BREAKING INFINITY: A Time Travel Adventure That Proves Story Is More Important Than Budget
Spent most of my life watching and discussing movies. Writing…
The conceptualization of time travel as a narrative device is nothing new. Mucking about with the space-time continuum only to have caused a butterfly effect that branches out like a crack in a windshield, affecting history yet to pass with fracturing chaos. These well-tread tales of chronology gone awry have always captivated the imagination, though when put into a cinematic sense generally it comes with a hefty price tag. Such is not the case with first-time feature film director Marianna Dean‘s Breaking Infinity.

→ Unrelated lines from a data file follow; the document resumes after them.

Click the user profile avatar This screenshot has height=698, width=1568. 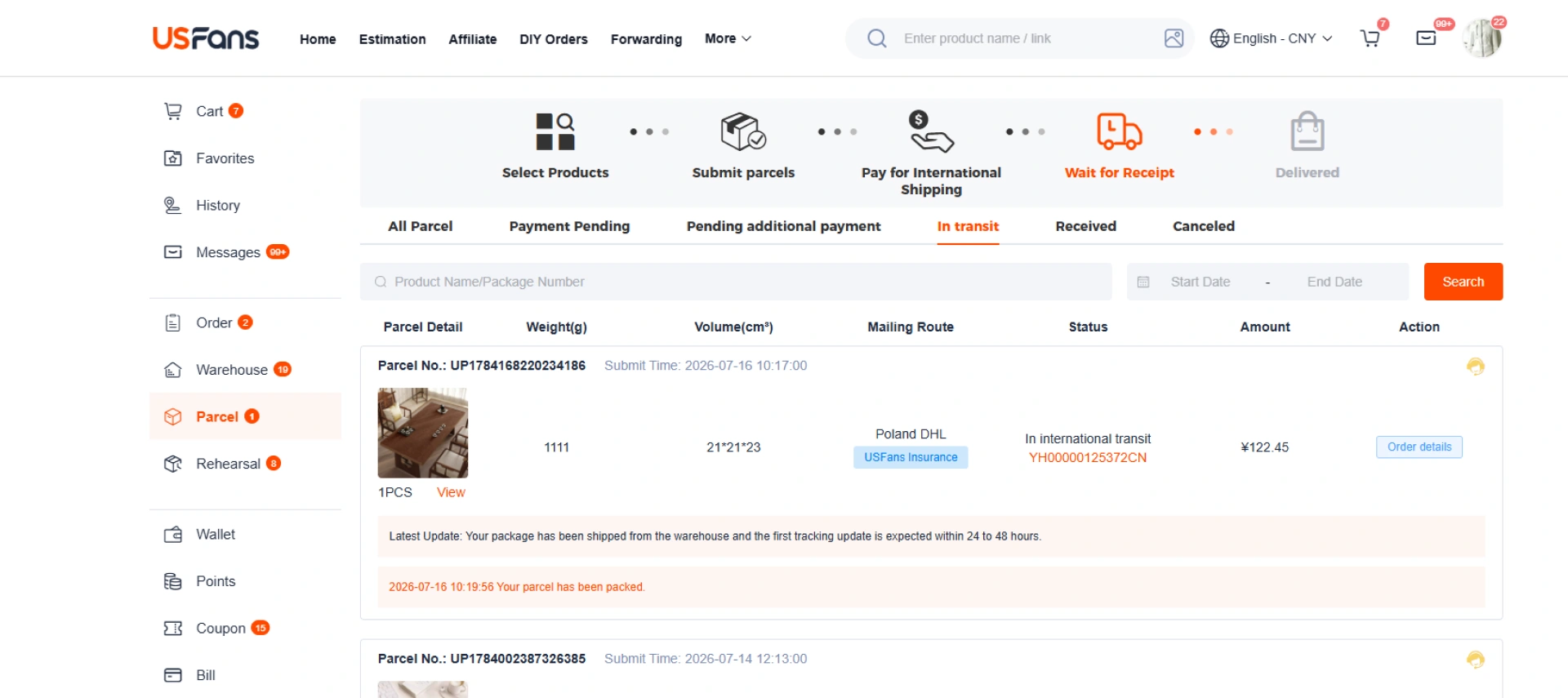(x=1481, y=38)
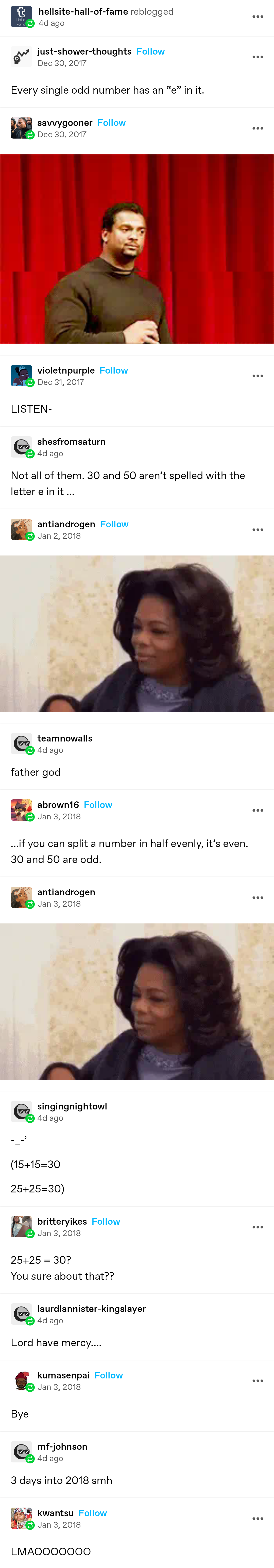Screen dimensions: 274x1568
Task: Open first antiandrogen avatar icon
Action: [x=21, y=530]
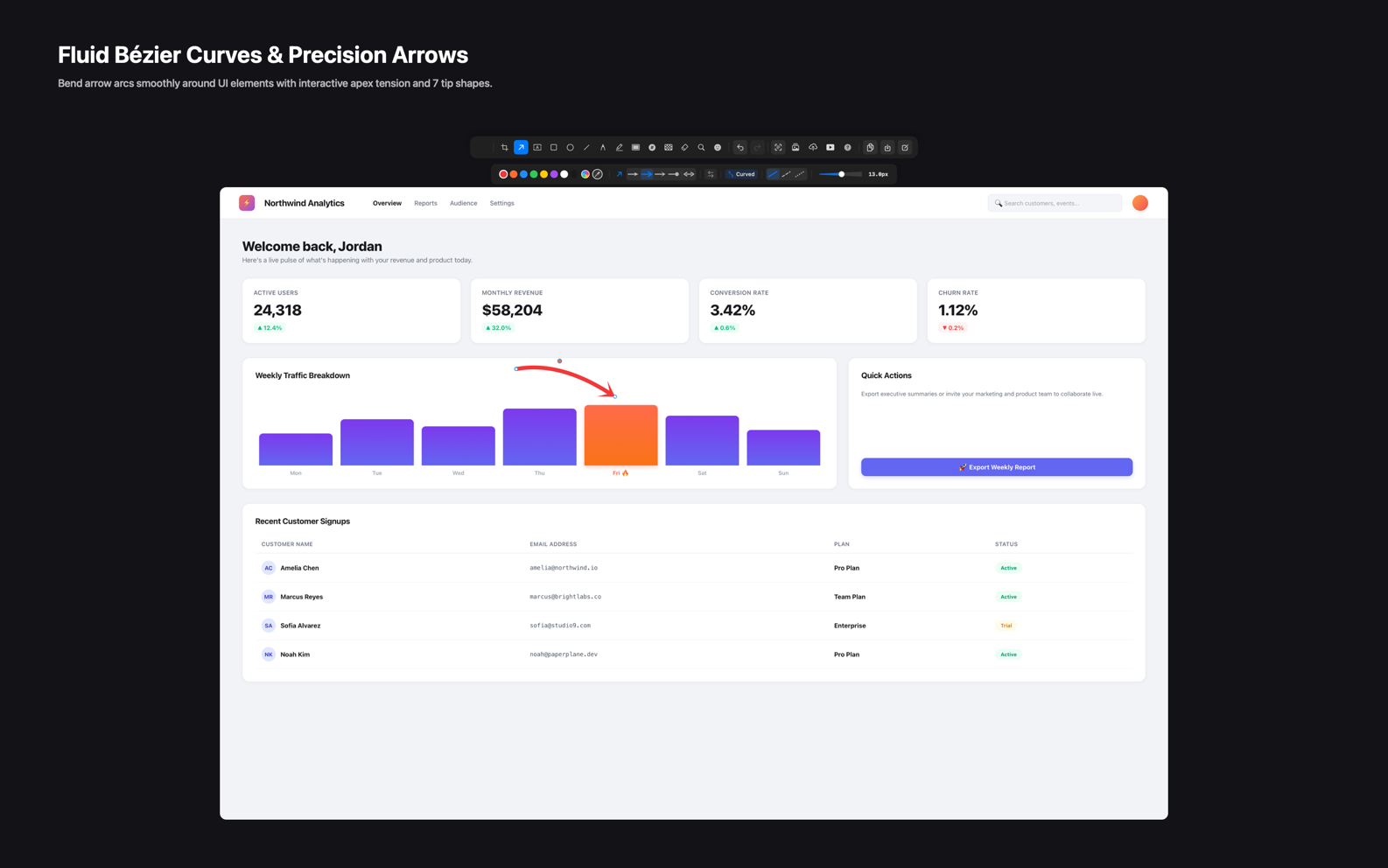Select the eraser tool
1388x868 pixels.
point(684,147)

Made on a shoestring budget of around £200k, Breaking Infinity manages to craft a high-concept sci-fi drama without the trappings of a Hollywood budget. The film is the brainchild of screenwriter David Trotti, who had cut his teeth as an assistant director in both film and television since the early 1990s, his script plays more with the discussion and theorization of time travel without relying heavily on visual effects to relay his core intent as the plot unfolds. With its sparse cast of characters, modest sets, and limited use of CGI, Trotti‘s script is the cookbook for solid “budget” sci-fi.
Learning From The Past
Breaking Infinity tells the story of Liam (Neil Bishop), a man who wakes up in a science research facility with no memory of who he is or why he is there. Haunted by broken visions of apocalyptic mushroom clouds, fuzzy recollections of being injured, and an ominous Old Man (Martin Bishop) who speaks in riddles, Liam becomes obsessed with finding out what has happened to him. Enter Emma (Zoe Cunningham), a sympathetic doctor who becomes Liam’s only hope of finding out the truth.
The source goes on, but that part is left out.